**Page extract:**
AMY GOODMAN: Mordechai Vanunu, you said that after six months they would lift the restriction on you speaking on the cell phone to foreigners and after a year you could travel. So you’re only two months away from that restriction being lifted and yet you are risking a lot now by speaking on the cell phone to a foreigner. Why take that risk now?

MORDECHAI VANUNU: I don’t know if they will lift the restriction after another two months, they have the right to extend them or to end them, I don’t know what they will do on October 21st. Especially after the supreme court rejected my appeal now they can do anything they want, no one can say anything, they can extend them. The Supreme Court give them a blank check to do what they want so I don’t know. Again, I am not risking anything because what I am telling you, I told to many Israeli people here from the left who come to see me. I said the same to the BBC that was broadcast in Israel TV. So all what I am telling you is repeating what I already said and what I already published 18 years ago. So that was the way to see it and I will not see it as risking anything. I’m only trying to bring my case to the United States to raise the awareness to my case in the United States because I have no chance here in Israel that someone will help me to get out or to receive my rights. I would like that someone in the United States to do for me – to demand my human rights. Imagine if a man like me was in another state. Imagine, or remember what the United States – when Sharansky was in Moscow. What you do, what the Congress in Washington – Senate did – to Russia for nine years when Sharansky was in prison. But when it comes to a man like me in Israel, all the Congress, Senate in Washington is ignoring me and not doing [anything] for my release, or [fighting] for my human rights. So I hope you and others can bring my case and raise the awareness to these situations and demand my human rights.

**Study material:**
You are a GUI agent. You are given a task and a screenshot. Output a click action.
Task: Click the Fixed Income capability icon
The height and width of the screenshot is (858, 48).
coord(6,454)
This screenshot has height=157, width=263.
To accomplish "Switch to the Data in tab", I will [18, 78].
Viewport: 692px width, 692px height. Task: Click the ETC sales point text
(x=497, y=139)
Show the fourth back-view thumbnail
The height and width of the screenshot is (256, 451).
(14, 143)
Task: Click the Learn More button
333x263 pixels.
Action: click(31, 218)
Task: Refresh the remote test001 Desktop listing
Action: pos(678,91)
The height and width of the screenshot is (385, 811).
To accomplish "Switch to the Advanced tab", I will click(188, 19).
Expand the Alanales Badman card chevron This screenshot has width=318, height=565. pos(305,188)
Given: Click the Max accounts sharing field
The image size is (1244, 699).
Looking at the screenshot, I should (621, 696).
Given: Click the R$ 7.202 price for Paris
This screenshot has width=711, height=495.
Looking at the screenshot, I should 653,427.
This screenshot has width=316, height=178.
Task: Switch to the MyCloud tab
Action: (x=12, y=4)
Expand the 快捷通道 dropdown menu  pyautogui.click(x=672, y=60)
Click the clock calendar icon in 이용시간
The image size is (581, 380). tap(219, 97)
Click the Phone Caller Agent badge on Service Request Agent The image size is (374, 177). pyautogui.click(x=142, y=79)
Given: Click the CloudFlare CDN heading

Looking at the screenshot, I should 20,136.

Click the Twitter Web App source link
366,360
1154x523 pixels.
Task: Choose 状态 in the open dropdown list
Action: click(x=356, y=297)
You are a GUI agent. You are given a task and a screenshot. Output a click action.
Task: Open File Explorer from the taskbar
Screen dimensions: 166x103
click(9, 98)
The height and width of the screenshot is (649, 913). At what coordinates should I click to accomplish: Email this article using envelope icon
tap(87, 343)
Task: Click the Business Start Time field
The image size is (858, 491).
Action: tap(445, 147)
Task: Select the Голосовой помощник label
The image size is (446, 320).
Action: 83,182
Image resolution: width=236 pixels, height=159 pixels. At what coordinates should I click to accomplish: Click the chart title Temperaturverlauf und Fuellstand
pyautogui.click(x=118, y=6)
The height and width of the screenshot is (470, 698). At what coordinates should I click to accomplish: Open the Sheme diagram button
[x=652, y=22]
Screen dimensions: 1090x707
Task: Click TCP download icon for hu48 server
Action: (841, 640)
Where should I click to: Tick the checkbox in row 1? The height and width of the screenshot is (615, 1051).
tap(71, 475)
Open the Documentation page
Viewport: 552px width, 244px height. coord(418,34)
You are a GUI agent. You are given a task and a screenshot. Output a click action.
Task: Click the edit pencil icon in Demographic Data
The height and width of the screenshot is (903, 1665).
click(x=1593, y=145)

**Set of tasks:**
1. In the Vanunu interview, why does Vanunu say he is not risking anything by speaking on the cell phone to a foreigner? Answer in one to three sentences.
2. Can you quote the stretch of the Vanunu interview from "AMY GOODMAN: Mordechai" through "that risk now?"?

**Answer list:**
1. He says everything he is telling the interviewer he has already told many Israeli people from the left who came to see him and said to the BBC in a segment broadcast on Israeli TV. It also repeats what he published 18 years ago, so he does not see it as a risk.

2.
AMY GOODMAN: Mordechai Vanunu, you said that after six months they would lift the restriction on you speaking on the cell phone to foreigners and after a year you could travel. So you’re only two months away from that restriction being lifted and yet you are risking a lot now by speaking on the cell phone to a foreigner. Why take that risk now?